What happens when you take years of scientific training and stir in a passion for art, movies and literature? It’s the kind of experiment that could blow up in your face, unless you have the talent and tenacity of Sidney Perkowitz, Charles Howard Candler Professor of Physics.

“I have a lot of experience as a research physicist, but my career has turned in a different direction,” says Perkowitz, whose writing oeuvre includes the pop science book “Universal Foam: From Cappuccino to the Cosmos;” the play “Glory Enough: Rosalind Franklin and DNA;” and provocative articles such as “Doughnuts Reveal Life’s Secrets.”

His latest nonfiction book, “Hollywood Science: Movies, Science and the End of the World,” takes on the aliens, monsters and planetary disasters of the silver screen.

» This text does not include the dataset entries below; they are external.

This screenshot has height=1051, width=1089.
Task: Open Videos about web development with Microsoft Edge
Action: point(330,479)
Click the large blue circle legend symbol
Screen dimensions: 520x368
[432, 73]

Drawing from the earliest science-fiction movies to more recent hits, like “The Matrix,” Perkowitz explores how scientific reality and Hollywood often collide, but occasionally coincide.

“I think the science-fiction movies I watched when I was a kid had a lot to do with me becoming interested in science,” says Perkowitz, who grew up in the 1950s and recalls the sense of wonder instilled in him by movies like “The Thing from Another World.”

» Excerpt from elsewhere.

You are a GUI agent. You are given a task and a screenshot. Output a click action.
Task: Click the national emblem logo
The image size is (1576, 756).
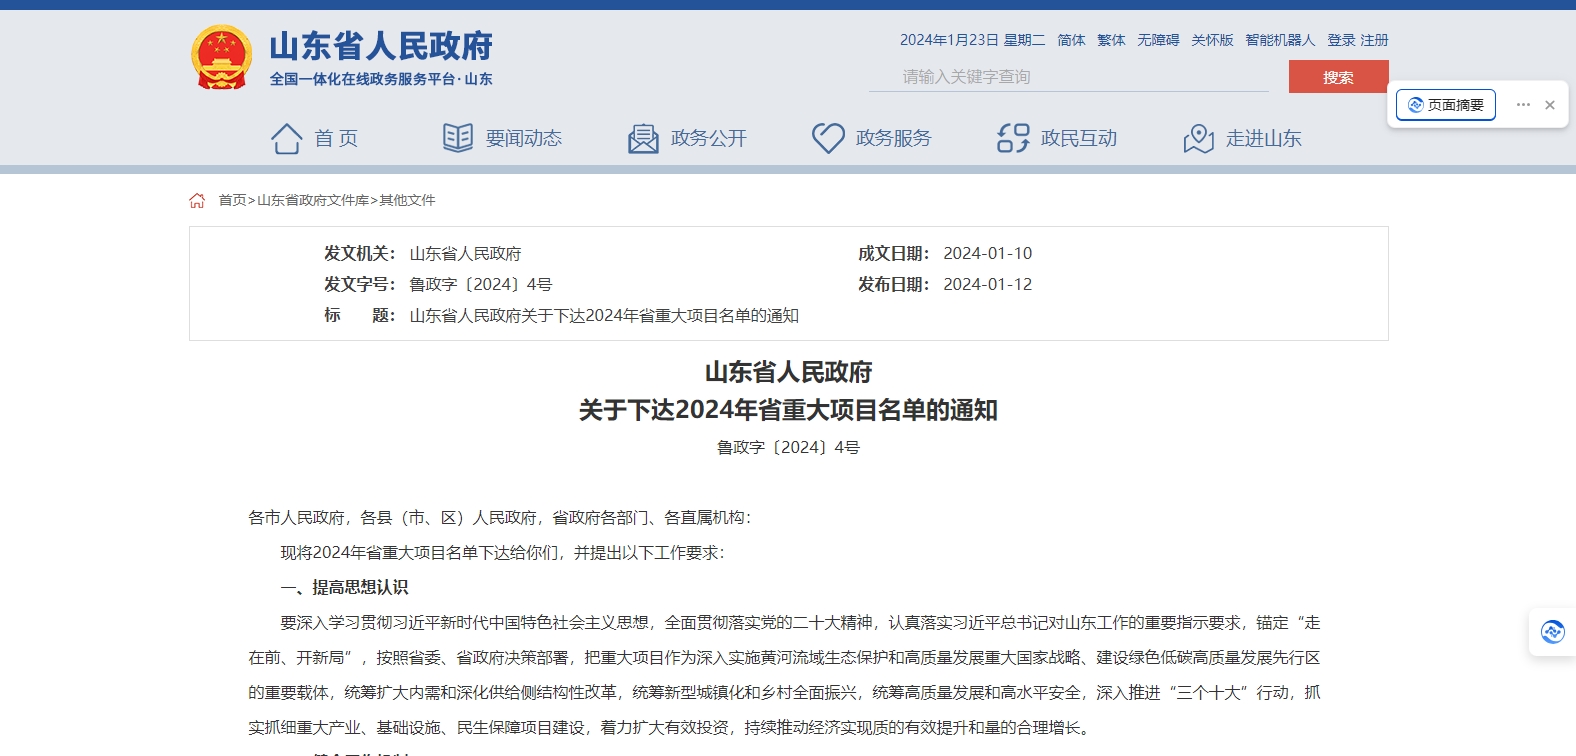coord(221,58)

He gives the highest marks to sci-fi films that are as accurate as they are entertaining. “If you can make a movie funny or dramatic and exciting, then why can’t you get the science right, too?” he asks.

And who better to take on that challenge than Perkowitz himself? Just two months after the publication of “Hollywood Science,” he put the finishing touches on his first film script and sent it out to an agent in January.

“The working title is ‘The Second Obsession’ and it’s about cloning,” Perkowitz says. “Isn’t that cool? To be realistic, the chances the script will get anywhere are one in 100,000. But it was a lot of fun to write.”

The plot revolves around a geneticist who has been in love with the same girl since high school. “She ends up marrying his brother, who is a jock,” Perkowitz says. “It’s the nerd scientist lament.”

The geneticist steals the woman’s DNA and clones her. Unlike some movies about cloning, which distort the facts to make the cloned individual the same age as the subject the DNA came from, Perkowitz sticks to realism and has the clone emerge as a baby. The geneticist adopts the cloned baby and waits for her to grow up.

“This is more than just a rocket-ship-blasting-off science movie,” Perkowitz says. “Obviously, the geneticist is doing something that a lot of people wouldn’t agree with, although I do give him some redemption in the end, when he tries to make up for everything he did. I think the best science-fiction movies don’t necessarily focus on the science, but more on the impact of science on people and society.”